C’era stupore nella tua espressione. Io ti fissavo. <Riconoscimi, riconoscimi finalmente!> gridava il mo sguardo. Ma i tuoi occhi sorridevano, amabili e ignari. Mi baciasti d nuovo, ma no mi riconoscesti.
(pag.78)
 
‘Lettera di una sconosciuta’ è un libro ‘piccolo’, ottantatre pagine del noto formato ‘piccola biblioteca Adelphi’, caratteri di media grandezza, si legge agevolmente.
E’ un racconto lungo, epistolare fatta eccezione per le prime e ultime pagine, che necessità di una breve contestualizzazione.
 
Stefan Zweig (Vienna, 1881, Petropolis, 1942), laureatosi in filosofia a Vienna nel 1904, ha scritto novelle e biografie che lo hanno reso attorno al 1933, uno degli autori più tradotti di quegli anni al punto che i nazisti bruciarono le sue opere e nel 1940, assieme alla moglie, si rifugiò in Brasile dove si suicidò due anno dopo. Viaggiò molto, in Europa, arrivando ad amarne i diversi luoghi visitati, respirati, non si è mai considerato ‘viennese’ piuttosto ‘europeo’ per appartenenza naturale. Fu proprio l’avvento nazista che lo convinse a lasciare l’Europa che sentiva e vedeva prossima alla distruzione.

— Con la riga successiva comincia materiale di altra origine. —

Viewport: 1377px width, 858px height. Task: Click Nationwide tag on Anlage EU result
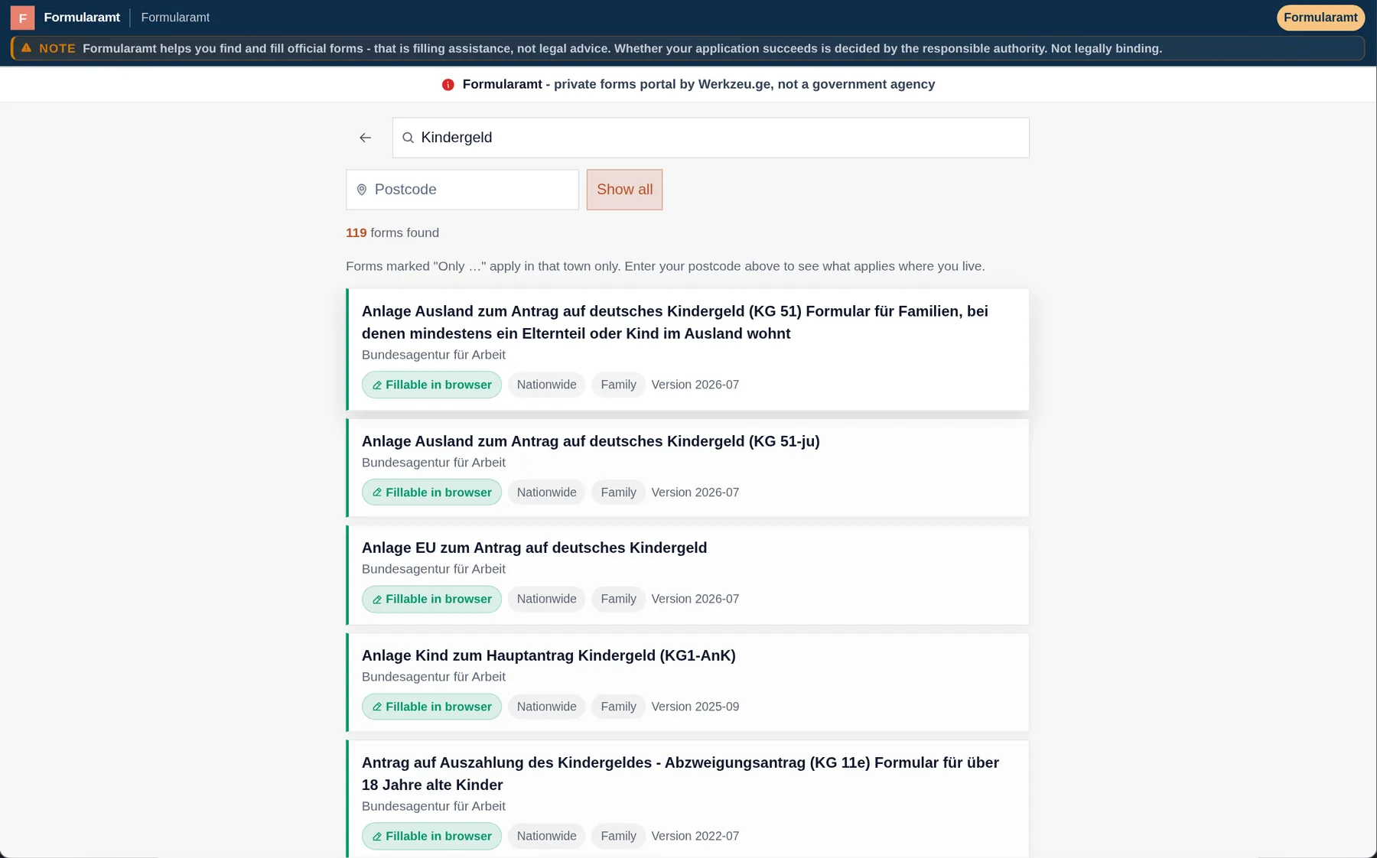tap(546, 600)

Dunque, non soltanto un uomo colto, stimato nonché autore di numerose opere differenti e diffuse in tutt’Europa, ma anche persona estremamente sensibile, dalle affezioni fonde e mai celate.
 
Da qui è possibile leggere ‘Lettera di una sconosciuta’ evitando di lasciarsi ingoiare dai cliché che oggi, nel 2010, si legano con estrema facilità e abusivismo alle storie d’amore, specie a quelle estreme, durature, dove sacrifici, rinunce, dedizione sono ingredienti primari dai sapori quasi incerti, per chi oggi legge e ci si scontra.

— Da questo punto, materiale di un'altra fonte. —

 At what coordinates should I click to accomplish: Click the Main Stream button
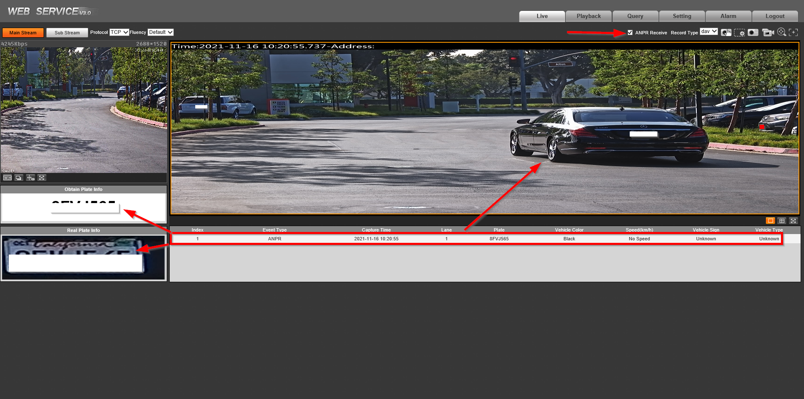coord(23,33)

Sostanzialmente si tratta di questo: uno scrittore quarantenne riceve una lettera, “A te, che mai mi hai conosciuta” recita l’intestazione. Inizia così un viaggio fulminante, un’unica sorsata altamente alcolica, intensissima, dentro la voce di una donna che scrive all’amato sapendo che mai, l’uomo, l’ha veramente notata, ricordata, men che meno ha provato per lei ‘qualcosa’ che si sia spinto oltre il desiderio di un paio di notti, diluite in anni di vicine distanze. L’intera storia è raccontata in questa lettera, da una donna destinata a rimanere senza nome, con un corpo dai tratti appena accennati ma bella e desiderabile al punto che, per miseria e disperazione, sarà costretta a usare queste sue doti per crescere il figlio.

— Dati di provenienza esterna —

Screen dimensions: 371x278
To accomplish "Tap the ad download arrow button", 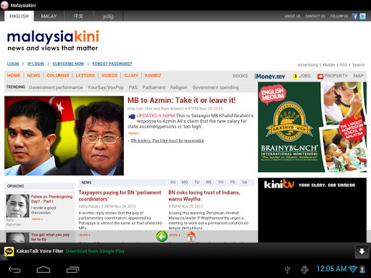I will pos(362,251).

I colpi di scena non mancano, sebbene la narrazione appaia lineare, quasi piatta nell’incedere, frutto della scelta epistolare che pare frenarne continuamente gli svolgimenti. Pare. In realtà è proprio grazie a quest’apparente lentezza che il lettore sorseggia il libro gustandone ogni sfumatura e immaginandosi continuamente quell’uomo, lo scrittore, appena accennato nella prima pagina, intento a leggere la stessa lettera scoprendo gradualmente, connessioni con la propria vita che neanche ricordava, che credeva uguali a molti altri eventi vissuti poi relegati alle memorie in serie, così come lo sono state le numerose donne con cui è stato, senza volti o tracce tangibili da trattenere.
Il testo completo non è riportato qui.